▶ ABOUT THIS TASK:
In the entries that follow, find every line containing "with" and copy it.

▶ TASK INPUTS:

--- --- ---

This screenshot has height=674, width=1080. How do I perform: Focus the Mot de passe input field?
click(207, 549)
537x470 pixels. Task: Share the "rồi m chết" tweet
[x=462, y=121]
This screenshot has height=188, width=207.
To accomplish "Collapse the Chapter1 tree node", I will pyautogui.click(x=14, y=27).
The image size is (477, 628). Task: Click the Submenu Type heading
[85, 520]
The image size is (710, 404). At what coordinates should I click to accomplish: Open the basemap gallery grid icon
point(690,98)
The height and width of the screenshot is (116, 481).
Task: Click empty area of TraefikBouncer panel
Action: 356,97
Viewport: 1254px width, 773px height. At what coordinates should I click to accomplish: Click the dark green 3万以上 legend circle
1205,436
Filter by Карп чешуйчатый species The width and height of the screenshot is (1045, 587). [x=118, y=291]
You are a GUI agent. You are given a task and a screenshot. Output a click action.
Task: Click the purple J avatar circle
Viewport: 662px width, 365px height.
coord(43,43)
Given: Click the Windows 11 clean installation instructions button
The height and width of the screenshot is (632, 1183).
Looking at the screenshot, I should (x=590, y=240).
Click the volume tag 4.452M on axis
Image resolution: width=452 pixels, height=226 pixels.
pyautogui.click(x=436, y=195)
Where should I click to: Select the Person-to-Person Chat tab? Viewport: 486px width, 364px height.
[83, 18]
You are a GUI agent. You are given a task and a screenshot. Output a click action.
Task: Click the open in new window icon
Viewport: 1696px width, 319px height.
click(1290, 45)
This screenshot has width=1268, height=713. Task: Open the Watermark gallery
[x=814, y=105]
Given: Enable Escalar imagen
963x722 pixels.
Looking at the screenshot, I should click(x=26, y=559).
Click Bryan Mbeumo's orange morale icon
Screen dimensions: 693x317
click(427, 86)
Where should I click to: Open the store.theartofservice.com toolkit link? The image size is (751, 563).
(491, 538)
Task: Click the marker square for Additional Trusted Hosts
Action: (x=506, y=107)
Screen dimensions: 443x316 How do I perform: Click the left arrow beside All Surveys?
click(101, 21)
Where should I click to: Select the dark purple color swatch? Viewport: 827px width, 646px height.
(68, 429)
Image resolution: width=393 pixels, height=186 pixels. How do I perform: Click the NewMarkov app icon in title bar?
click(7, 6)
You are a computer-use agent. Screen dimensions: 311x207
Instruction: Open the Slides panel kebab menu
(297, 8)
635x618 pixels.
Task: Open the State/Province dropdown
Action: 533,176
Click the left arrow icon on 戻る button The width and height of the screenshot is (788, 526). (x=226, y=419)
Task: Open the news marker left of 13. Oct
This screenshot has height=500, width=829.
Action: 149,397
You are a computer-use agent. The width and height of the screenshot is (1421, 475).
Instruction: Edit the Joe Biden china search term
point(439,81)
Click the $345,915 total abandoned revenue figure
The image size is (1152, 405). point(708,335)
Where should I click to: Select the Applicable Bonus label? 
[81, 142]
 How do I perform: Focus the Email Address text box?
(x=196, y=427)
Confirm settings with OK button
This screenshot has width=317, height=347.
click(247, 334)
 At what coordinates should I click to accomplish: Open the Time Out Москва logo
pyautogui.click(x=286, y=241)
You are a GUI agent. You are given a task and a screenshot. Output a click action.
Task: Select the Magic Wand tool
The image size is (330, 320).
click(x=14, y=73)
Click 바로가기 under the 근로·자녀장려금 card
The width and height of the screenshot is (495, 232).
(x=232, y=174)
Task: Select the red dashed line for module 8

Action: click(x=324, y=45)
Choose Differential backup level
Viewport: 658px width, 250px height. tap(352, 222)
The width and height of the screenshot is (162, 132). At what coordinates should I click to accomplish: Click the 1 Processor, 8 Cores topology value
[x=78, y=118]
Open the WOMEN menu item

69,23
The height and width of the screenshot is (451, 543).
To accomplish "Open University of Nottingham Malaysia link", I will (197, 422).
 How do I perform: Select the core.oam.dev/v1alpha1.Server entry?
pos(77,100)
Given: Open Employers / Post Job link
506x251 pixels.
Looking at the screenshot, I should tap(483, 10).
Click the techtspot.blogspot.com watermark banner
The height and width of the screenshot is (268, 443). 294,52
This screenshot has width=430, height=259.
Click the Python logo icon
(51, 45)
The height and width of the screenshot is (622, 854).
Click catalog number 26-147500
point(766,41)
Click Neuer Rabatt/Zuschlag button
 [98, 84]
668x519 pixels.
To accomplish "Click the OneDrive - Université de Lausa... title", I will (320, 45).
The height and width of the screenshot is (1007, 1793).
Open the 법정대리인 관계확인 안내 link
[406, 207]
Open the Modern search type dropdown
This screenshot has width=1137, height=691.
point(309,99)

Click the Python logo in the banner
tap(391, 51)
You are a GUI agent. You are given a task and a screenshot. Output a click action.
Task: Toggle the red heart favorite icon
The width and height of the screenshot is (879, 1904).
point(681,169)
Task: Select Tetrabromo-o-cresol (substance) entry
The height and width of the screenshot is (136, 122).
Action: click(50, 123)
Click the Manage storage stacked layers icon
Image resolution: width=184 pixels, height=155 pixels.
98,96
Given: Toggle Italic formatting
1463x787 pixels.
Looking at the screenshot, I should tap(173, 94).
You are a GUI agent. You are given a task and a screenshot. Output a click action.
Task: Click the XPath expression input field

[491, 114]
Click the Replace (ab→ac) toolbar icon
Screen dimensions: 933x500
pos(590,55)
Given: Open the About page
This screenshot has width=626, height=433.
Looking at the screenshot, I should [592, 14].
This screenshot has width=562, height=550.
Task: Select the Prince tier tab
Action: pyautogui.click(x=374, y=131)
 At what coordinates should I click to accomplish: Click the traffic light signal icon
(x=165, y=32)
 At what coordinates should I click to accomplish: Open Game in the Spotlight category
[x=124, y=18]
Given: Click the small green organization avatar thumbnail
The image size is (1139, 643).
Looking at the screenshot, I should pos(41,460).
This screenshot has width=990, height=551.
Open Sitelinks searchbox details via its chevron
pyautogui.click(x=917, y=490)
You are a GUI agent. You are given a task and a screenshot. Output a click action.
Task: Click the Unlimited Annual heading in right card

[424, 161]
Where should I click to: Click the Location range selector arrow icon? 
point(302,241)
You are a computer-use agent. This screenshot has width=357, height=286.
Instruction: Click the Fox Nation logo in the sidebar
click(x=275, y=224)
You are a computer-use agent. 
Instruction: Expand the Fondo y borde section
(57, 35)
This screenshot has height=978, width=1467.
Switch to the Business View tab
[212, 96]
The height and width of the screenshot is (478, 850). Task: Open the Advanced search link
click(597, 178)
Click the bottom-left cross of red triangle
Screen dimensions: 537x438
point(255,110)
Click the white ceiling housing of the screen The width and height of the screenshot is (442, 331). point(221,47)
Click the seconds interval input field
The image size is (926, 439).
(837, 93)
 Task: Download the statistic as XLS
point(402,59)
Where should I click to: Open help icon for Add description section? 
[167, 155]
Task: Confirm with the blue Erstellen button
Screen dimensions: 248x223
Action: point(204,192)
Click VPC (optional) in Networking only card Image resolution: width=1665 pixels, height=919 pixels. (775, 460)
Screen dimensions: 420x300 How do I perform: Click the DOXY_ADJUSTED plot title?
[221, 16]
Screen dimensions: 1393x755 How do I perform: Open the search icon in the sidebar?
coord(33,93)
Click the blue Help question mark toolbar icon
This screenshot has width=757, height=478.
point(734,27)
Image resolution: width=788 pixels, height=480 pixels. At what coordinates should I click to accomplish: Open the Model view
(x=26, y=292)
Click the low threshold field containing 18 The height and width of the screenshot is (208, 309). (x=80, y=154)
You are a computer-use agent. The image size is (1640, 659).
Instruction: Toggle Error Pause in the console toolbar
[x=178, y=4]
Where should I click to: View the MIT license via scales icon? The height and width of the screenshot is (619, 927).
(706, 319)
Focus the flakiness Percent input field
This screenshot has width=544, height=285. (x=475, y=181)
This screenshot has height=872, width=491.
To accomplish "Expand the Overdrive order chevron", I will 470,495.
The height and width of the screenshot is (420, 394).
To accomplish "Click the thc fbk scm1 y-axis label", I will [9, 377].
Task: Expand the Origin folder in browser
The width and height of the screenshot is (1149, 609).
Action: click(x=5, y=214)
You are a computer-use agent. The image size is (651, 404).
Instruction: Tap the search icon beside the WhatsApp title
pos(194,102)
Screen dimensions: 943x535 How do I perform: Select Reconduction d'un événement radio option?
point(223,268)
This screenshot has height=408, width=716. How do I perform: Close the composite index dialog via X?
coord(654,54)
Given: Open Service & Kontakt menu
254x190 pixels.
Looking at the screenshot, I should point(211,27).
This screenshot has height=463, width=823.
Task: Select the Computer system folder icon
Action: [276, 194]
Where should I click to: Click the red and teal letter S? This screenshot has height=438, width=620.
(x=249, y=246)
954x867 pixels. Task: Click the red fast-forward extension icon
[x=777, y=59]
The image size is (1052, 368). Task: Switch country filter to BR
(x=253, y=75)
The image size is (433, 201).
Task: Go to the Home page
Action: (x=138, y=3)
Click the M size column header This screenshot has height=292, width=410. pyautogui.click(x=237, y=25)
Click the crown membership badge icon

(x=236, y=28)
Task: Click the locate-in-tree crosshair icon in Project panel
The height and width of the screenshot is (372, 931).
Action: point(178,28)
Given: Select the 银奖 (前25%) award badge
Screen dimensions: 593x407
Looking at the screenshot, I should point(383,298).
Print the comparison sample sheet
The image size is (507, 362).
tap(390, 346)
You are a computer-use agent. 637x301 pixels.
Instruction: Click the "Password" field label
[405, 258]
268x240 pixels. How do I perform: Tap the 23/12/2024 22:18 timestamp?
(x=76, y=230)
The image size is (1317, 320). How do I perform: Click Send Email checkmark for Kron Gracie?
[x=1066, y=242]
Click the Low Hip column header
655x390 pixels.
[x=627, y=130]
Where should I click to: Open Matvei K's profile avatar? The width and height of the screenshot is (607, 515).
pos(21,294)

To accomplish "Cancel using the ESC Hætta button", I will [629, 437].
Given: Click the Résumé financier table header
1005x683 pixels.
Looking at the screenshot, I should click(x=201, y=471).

--- --- ---

▶ ANSWER BOX:
Confirm settings with OK button
Task: Confirm with the blue Erstellen button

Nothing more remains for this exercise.